His client list includes regular folks as well as successful horse lovers such as Under Armour mogul Kevin Plank, Washington Wizards/Capitals co-owner Fredrick D. Schaufeld and two big philanthropists: the late billionaire John Kluge and the late real estate scion Robert H. Smith. He designs homes as well, and the jobs include notable clients such as the Shriver family and local businessman Mitchell Rales.

His barns usually cost between $1 to $3 million to build, depending on the number of stalls and how fancy the client wants to get with materials. Slate roofs, brick floors and oak paneling tend to raise costs. Pine is cheaper.

“My whole shtick is designing for the health of horses,” Blackburn said. “For horses, in particular thoroughbreds . . . you want to design barns to ventilate naturally.

“As soon as you take a horse out of nature and put it in a barn or paddock, you are asking for trouble. Your barn is functioning as Mother Nature, and you control the environment and health of that animal. If you don’t do it properly, you run the risk of hurting your horse.”

So Blackburn, who has a coffee-table book in the works titled “Healthy Stables by Design” (Plank is writing the forward), designs his barns to approximate the outside weather while still protecting the horse.

“You tend to design the barns to retain a little bit of the heat that horses give off. You don’t want a horse in a draft. You want the temperature within six to 10 degrees of the outside temperature. If it’s 30 outside, you would like it to be 40 in the barn. Horses can take cold, but they can’t take heat.”

Most of Blackburn’s barns have a lot of skylights, which heat up and create a chimney effect by pulling the heat from the floor of the barn. The rising heat creates natural ventilation, keeping the horses comfortable.

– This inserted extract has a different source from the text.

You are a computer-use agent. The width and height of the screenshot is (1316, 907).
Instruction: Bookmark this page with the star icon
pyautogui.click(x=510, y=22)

His southern horse barns tend to be built with concrete blocks because the material stays cooler and keeps termites away. In northern climes, he uses more wood because it is less costly and there is less mildew and rot than in the steamy South.

Blackburn lives in the Chevy Chase neighborhood of D.C. and has five architects and a bookkeeper at his firm. Everyone gets health care and bonuses, even if the bonuses shrink in the lean years.

The company, Blackburn Architects, works in 30 states but concentrates on the East and West coasts. It collects a fee that is 8 to 10 percent of the total cost of the project. So a $2 million horse barn may yield his business $200,000.

Blackburn draws a six-figure salary; the amount depends on how strong business is that year.

“I always wanted to own my own business,” Blackburn said. Working without a safety net keeps him motivated.